“Not this truck, señor, I—”

  It was just one more thing to surprise him, but it would be the last. Clark’s hand came up and fired into the man’s forehead at a range of five feet. Before the leader had even started to fall, the second was also dead from the same cause. Without pause he moved around the right side of the truck. He hopped up on the running board and saw that there was just a driver. He, too, took a silenced round in the head. By this time Larson was out of the car. Approaching Clark from the rear, he came close to getting a round for his trouble.

  “Don’t do that!” Clark said as he safed his pistol.

  “Christ, I just—”

  “You announce your presence in a situation like this. You almost died ’cause you didn’t. Remember that. Come on.” Clark hopped onto the back of the truck and pulled back the tarp.

  Most of the dead were locals, judging by their clothes, but there were two faces that Clark vaguely recognized.
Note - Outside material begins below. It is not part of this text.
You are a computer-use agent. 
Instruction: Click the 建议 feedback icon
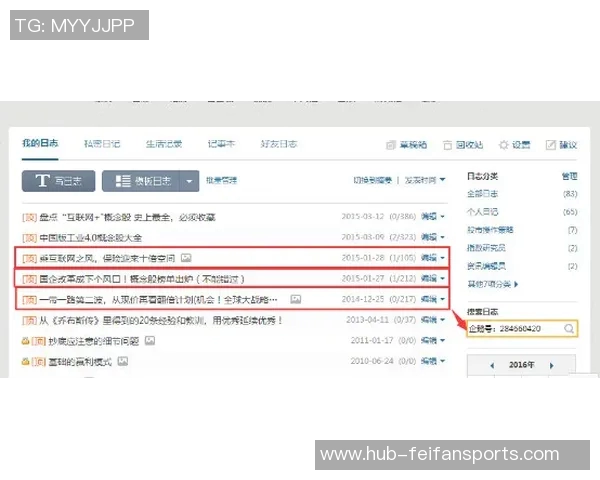[551, 145]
It took a moment for him to remember....

  “Captain Rojas. Sorry, kid,” he said quietly to the body.

  “Who?”

  “He had command of Team BANNER. One of ours. These fuckers killed some of our people.” His voice seemed quite tired.
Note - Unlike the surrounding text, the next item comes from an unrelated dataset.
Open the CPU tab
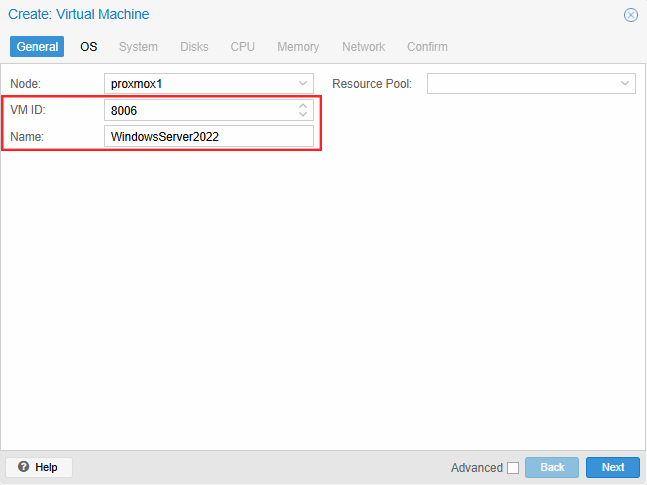 point(242,47)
  “Looks like our guys did all right, too—”

  “Let me explain something to you about combat, kid. There are two kinds of people in the field: your people and other people. The second category can include noncombatants, and you try to avoid hurting them if you have the time, but the only ones who really matter are your own people. You got a handkerchief?”

  “Two.”

  “Give ’em to me, then load those two in the truck.”

  Clark pulled the cap of the gas tank that hung under the cab. He tied the handkerchiefs together and fed them in. The tank was full and the cloth was immediately saturated with gasoline.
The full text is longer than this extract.